Titolo: M5S, le case degli uomini di Casaleggio pagate coi fondi pubblici del Senato
Inserito da: Arlecchino - Giugno 11, 2019, 11:27:40 pm
POLEMICHE

M5S, le case degli uomini di Casaleggio pagate coi fondi pubblici del Senato
I Cinque Stelle hanno speso 160 mila euro per gli appartamenti dello staff comunicazione, 40 mila dei quali per il solo alloggio di Rocco Casalino, l’ex del Grande fratello. Anche se la normativa prevede che i soldi siano usati per “scopi istituzionali”

DI PAOLO FANTAUZZI
10 marzo 2015

M5S, le case degli uomini di Casaleggio pagate coi fondi pubblici del Senato
Contro gli affitti d’oro di Montecitorio il Movimento cinque stelle ha condotto una delle sue più popolari battaglie. Al motto di “Basta milioni spesi per gli uffici parlamentari, anche gli onorevoli devono fare la loro parte” (e stringersi se necessario), la Camera ha alla fine rescisso parte dei contratti di locazione sottoscritti con la società Milano 90 dell’immobiliarista Sergio Scarpellini. Non a caso il deputato Riccardo Fraccaro, protagonista della “campagna” in Ufficio di presidenza, l’ha definita «una delle più grandi vittorie politiche del Movimento».

Solo che nel loro piccolo anche i grillini, che rivendicano orgogliosamente la loro diversità e morigeratezza, rischiano di impantanarsi proprio su una vicenda immobiliare. Dall’inizio della legislatura, ha ricostruito l’Espresso, al Senato hanno speso infatti 160 mila euro per pagare l’affitto di casa ai dipendenti della comunicazione, la cinghia di trasmissione tra lo staff della Casaleggio associati a Milano e il gruppo parlamentare di Palazzo Madama. Un manipolo di fedelissimi (qualcuno è arrivato a Roma direttamente dalla srl del guru), scelti "su designazione di Beppe Grillo" come recita il codice di comportamento degli eletti e che si è accasato in una delle più belle zone di Roma, compresa fra il Pantheon e via Giulia.

Elenco dei dati
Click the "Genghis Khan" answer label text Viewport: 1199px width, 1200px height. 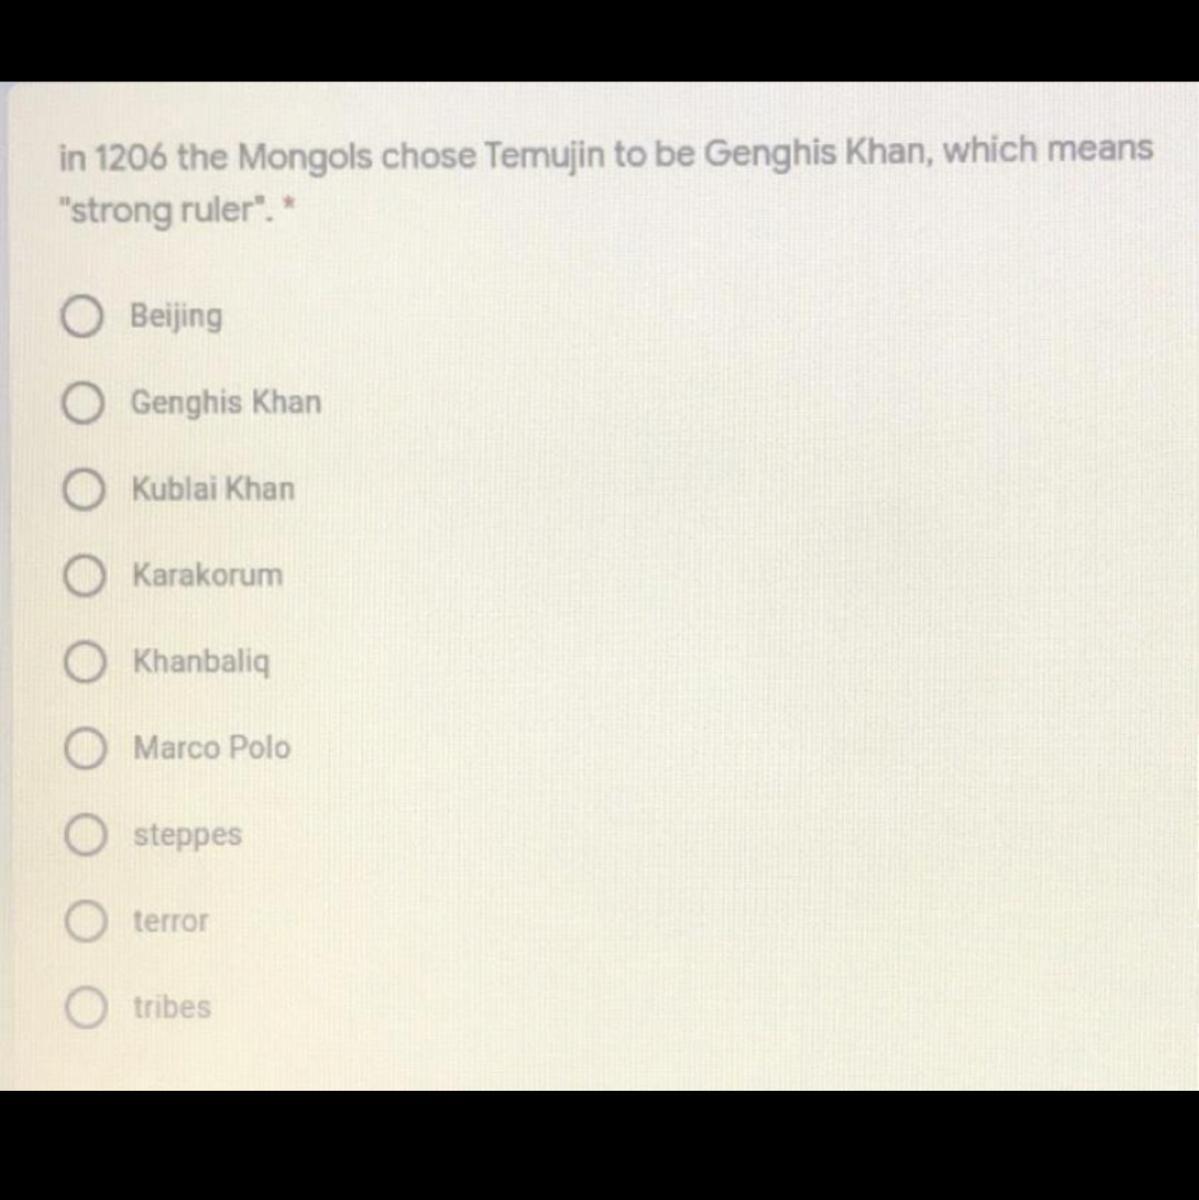226,402
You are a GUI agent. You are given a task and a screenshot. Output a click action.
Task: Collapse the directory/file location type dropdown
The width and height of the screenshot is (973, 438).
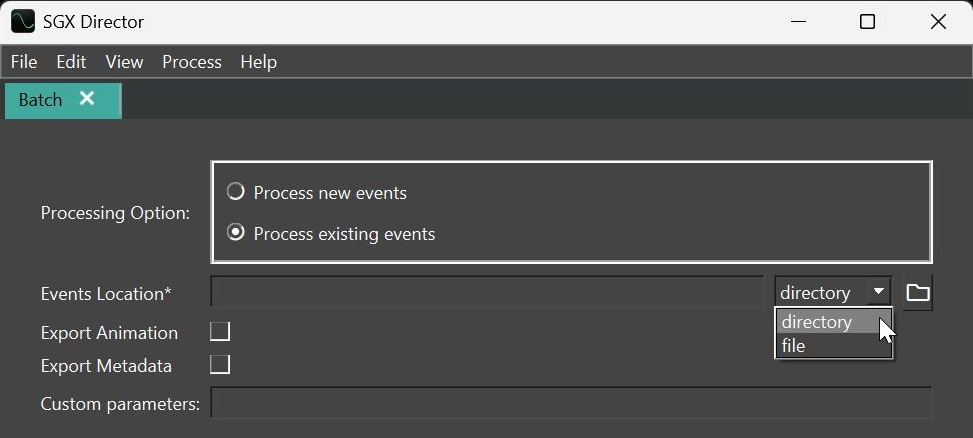[878, 292]
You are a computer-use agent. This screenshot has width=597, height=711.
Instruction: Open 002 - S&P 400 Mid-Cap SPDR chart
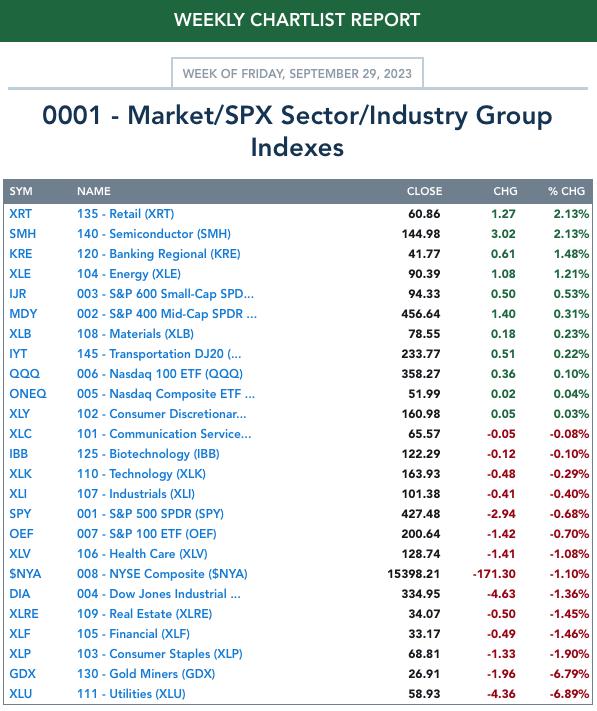167,314
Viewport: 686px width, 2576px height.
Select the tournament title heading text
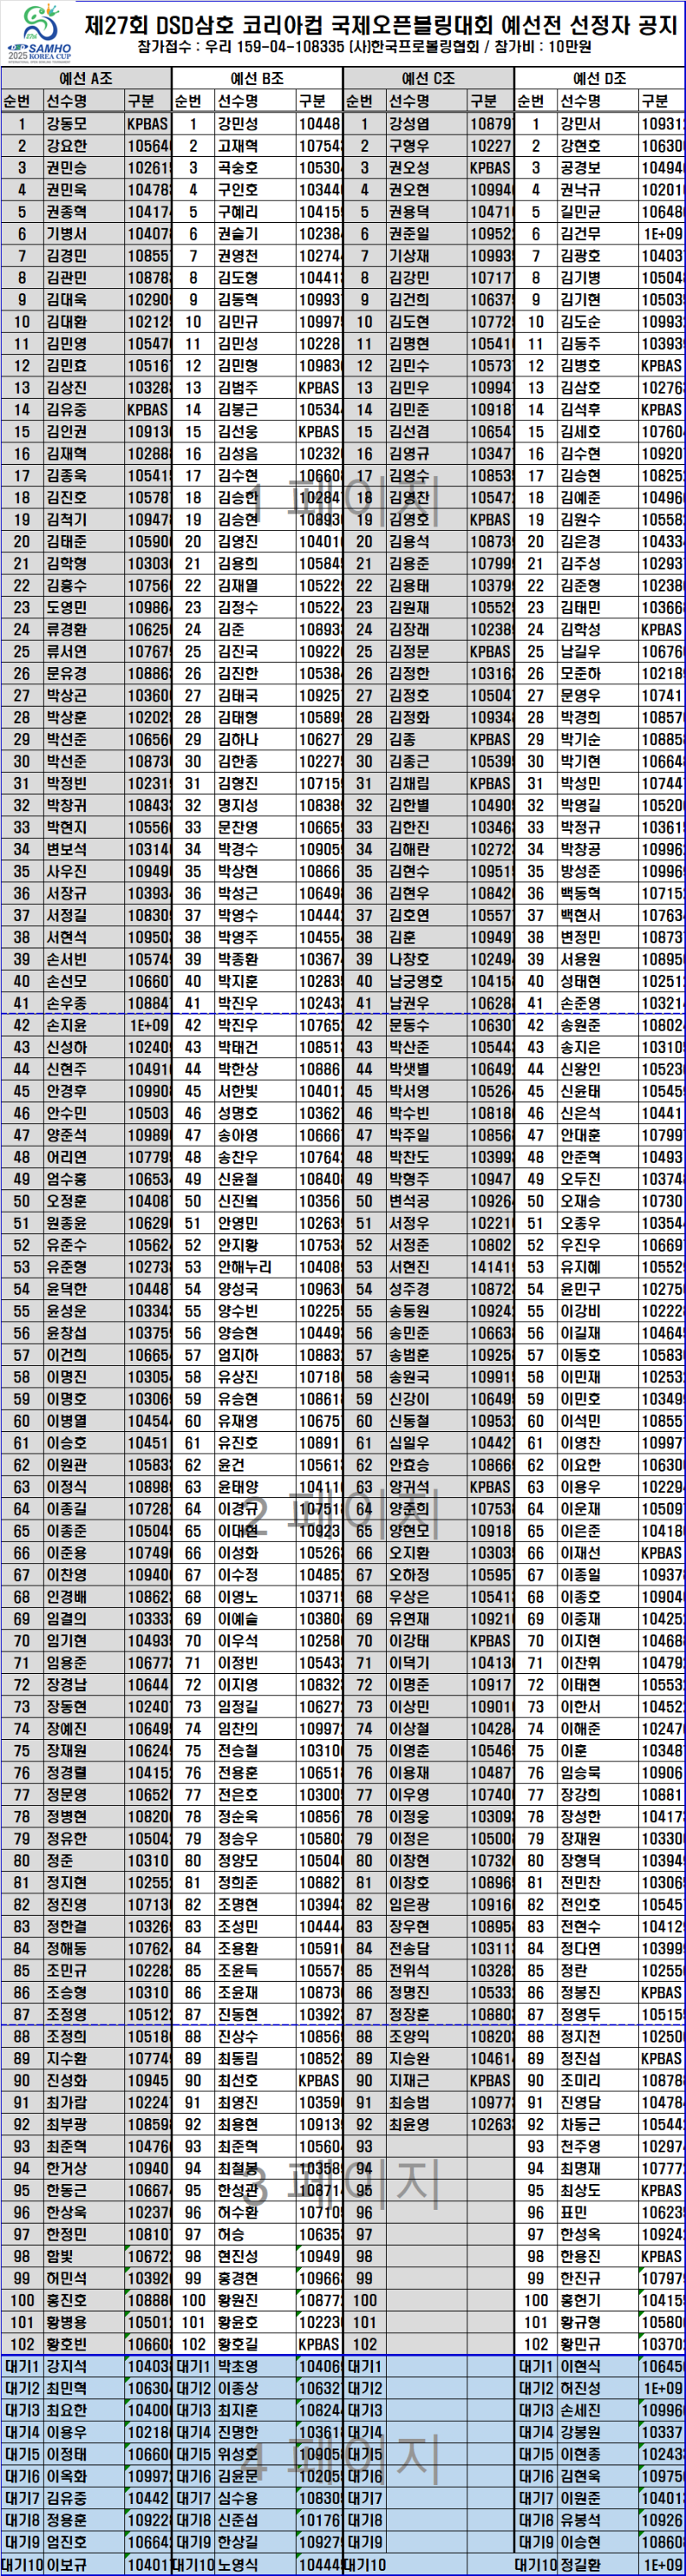tap(380, 24)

▶ [OBIETTIVO]: Nel testo fornito, traduci in inglese la frase seguente: "Non a caso il deputato Riccardo Fraccaro, protagonista della “campagna” in Ufficio di presidenza, l’ha definita «una delle più grandi vittorie politiche del Movimento»."

▶ [RISULTATO]: It is no coincidence that deputy Riccardo Fraccaro, the leading figure of the "campaign" in the Bureau of the Presidency, called it "one of the Movement's greatest political victories."